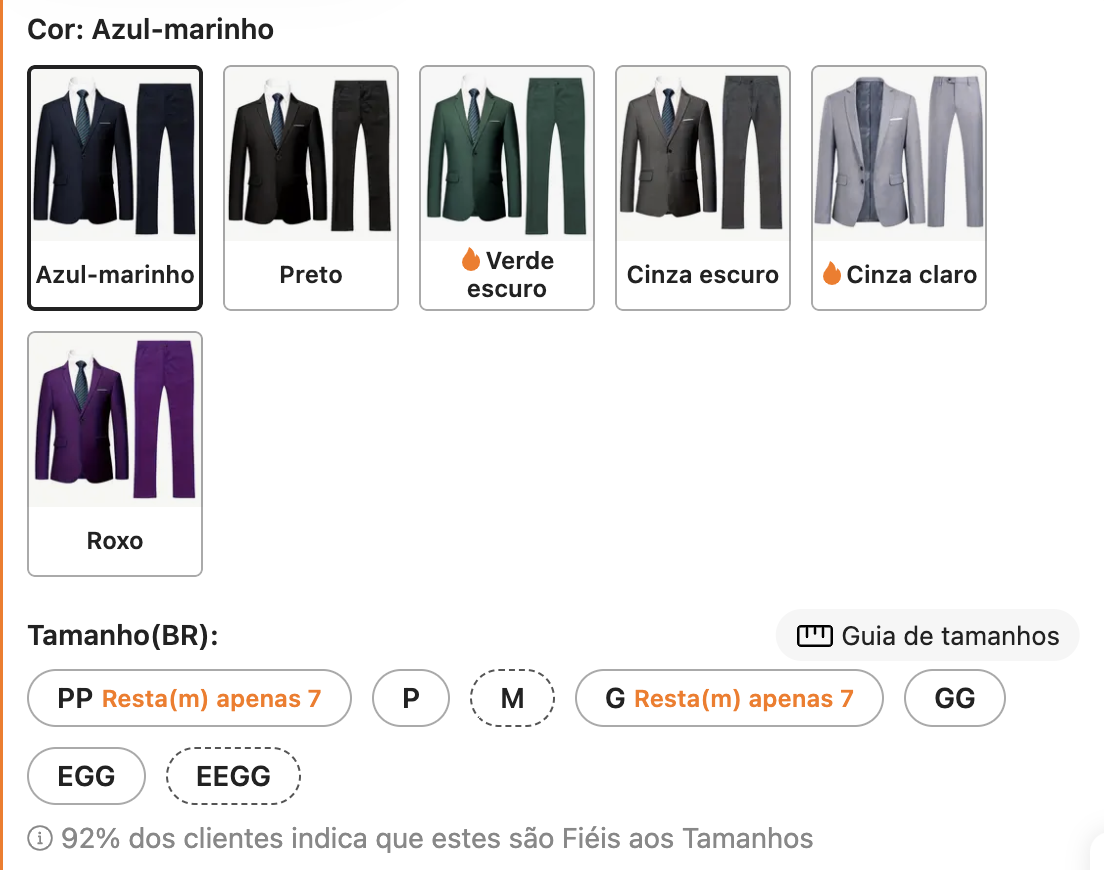1104x870 pixels.
Task: Choose size EGG
Action: [87, 776]
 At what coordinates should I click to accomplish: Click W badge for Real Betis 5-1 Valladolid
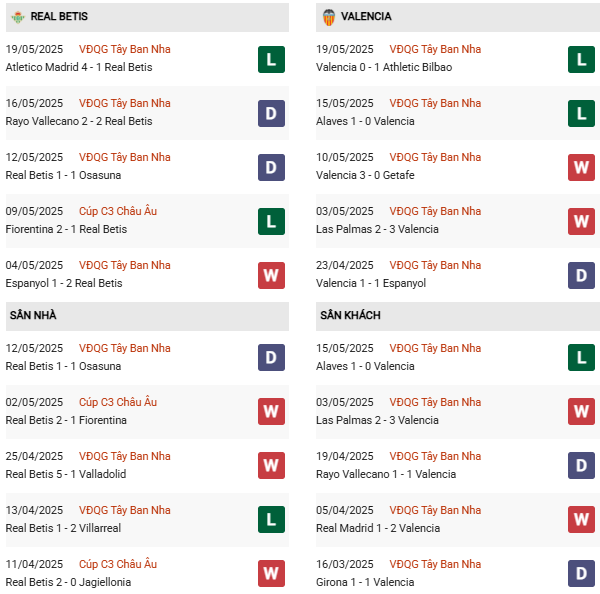tap(271, 466)
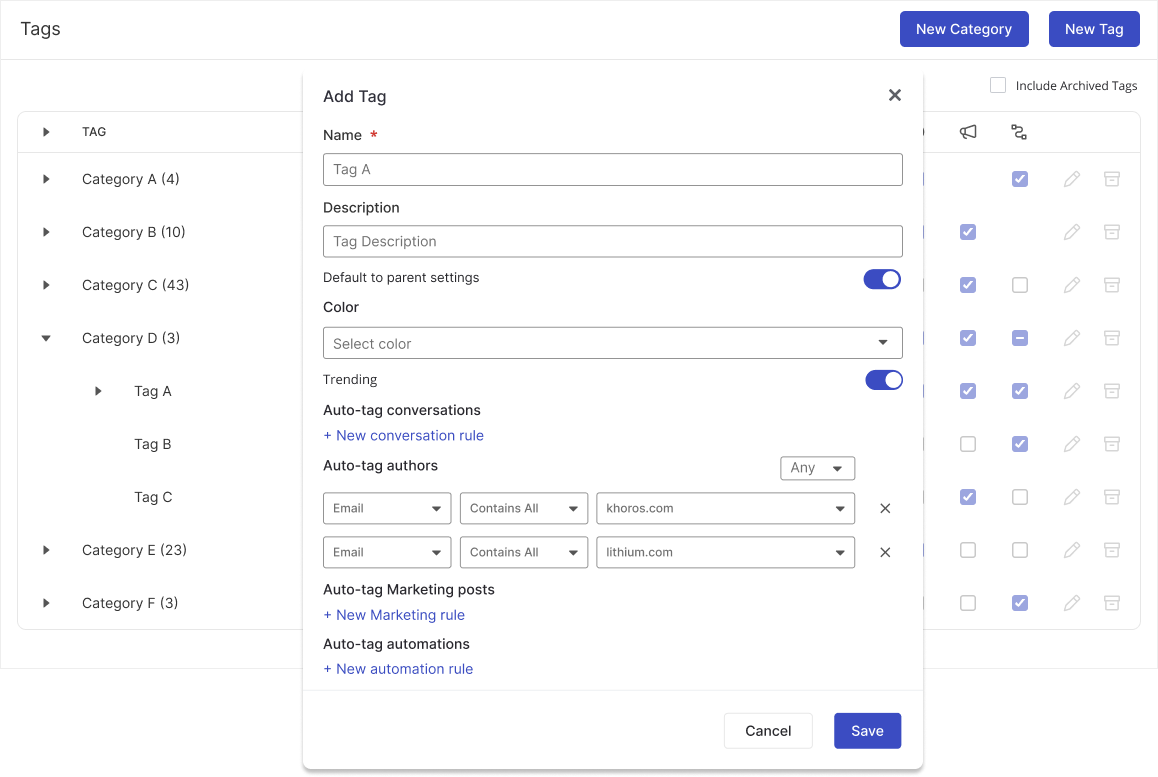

■ Problem to work on ■
Copy exactly the lines from the line containing "At what coordinates" through the last line of the records above, both included, and leave out any pictures.

■ Your solution ■
 At what coordinates should I click to accomplish: Click W badge for Real Betis 5-1 Valladolid
tap(271, 466)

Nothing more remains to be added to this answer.